### ENTRIES PROVIDED
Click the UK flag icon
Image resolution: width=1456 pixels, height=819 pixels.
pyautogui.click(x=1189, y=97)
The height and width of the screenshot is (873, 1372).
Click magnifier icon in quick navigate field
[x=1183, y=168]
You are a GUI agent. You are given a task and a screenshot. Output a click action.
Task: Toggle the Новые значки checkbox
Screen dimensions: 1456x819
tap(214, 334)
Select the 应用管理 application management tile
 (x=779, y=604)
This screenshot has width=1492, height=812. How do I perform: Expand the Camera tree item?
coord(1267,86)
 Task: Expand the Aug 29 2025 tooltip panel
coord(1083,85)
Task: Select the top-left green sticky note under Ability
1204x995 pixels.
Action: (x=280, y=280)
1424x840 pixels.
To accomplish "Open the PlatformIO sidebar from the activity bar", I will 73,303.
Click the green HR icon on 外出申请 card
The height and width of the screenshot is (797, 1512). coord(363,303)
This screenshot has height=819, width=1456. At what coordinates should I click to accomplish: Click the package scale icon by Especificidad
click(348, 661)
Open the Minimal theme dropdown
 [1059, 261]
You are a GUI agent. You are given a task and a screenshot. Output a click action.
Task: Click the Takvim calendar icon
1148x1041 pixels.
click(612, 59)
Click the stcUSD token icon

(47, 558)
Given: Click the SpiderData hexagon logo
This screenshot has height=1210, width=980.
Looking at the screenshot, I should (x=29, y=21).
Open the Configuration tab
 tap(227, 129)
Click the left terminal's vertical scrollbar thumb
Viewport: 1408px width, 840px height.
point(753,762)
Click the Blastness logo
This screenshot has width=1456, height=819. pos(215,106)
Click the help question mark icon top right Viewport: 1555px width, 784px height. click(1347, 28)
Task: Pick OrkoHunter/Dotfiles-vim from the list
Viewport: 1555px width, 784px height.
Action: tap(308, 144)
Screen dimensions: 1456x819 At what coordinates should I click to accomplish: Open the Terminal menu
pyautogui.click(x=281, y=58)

### EXERCISE INSTRUCTIONS
Give the material above back in full, exactly as written.

### ANSWER BOX
Click the UK flag icon
Image resolution: width=1456 pixels, height=819 pixels.
pyautogui.click(x=1189, y=97)
The height and width of the screenshot is (873, 1372).
Click magnifier icon in quick navigate field
[x=1183, y=168]
You are a GUI agent. You are given a task and a screenshot. Output a click action.
Task: Toggle the Новые значки checkbox
Screen dimensions: 1456x819
tap(214, 334)
Select the 应用管理 application management tile
 (x=779, y=604)
This screenshot has width=1492, height=812. How do I perform: Expand the Camera tree item?
coord(1267,86)
 Task: Expand the Aug 29 2025 tooltip panel
coord(1083,85)
Task: Select the top-left green sticky note under Ability
1204x995 pixels.
Action: (x=280, y=280)
1424x840 pixels.
To accomplish "Open the PlatformIO sidebar from the activity bar", I will 73,303.
Click the green HR icon on 外出申请 card
The height and width of the screenshot is (797, 1512). coord(363,303)
This screenshot has height=819, width=1456. At what coordinates should I click to accomplish: Click the package scale icon by Especificidad
click(348, 661)
Open the Minimal theme dropdown
 [1059, 261]
You are a GUI agent. You are given a task and a screenshot. Output a click action.
Task: Click the Takvim calendar icon
1148x1041 pixels.
click(612, 59)
Click the stcUSD token icon

(47, 558)
Given: Click the SpiderData hexagon logo
This screenshot has height=1210, width=980.
Looking at the screenshot, I should (x=29, y=21).
Open the Configuration tab
 tap(227, 129)
Click the left terminal's vertical scrollbar thumb
Viewport: 1408px width, 840px height.
point(753,762)
Click the Blastness logo
This screenshot has width=1456, height=819. pos(215,106)
Click the help question mark icon top right Viewport: 1555px width, 784px height. click(1347, 28)
Task: Pick OrkoHunter/Dotfiles-vim from the list
Viewport: 1555px width, 784px height.
Action: tap(308, 144)
Screen dimensions: 1456x819 At what coordinates should I click to accomplish: Open the Terminal menu
pyautogui.click(x=281, y=58)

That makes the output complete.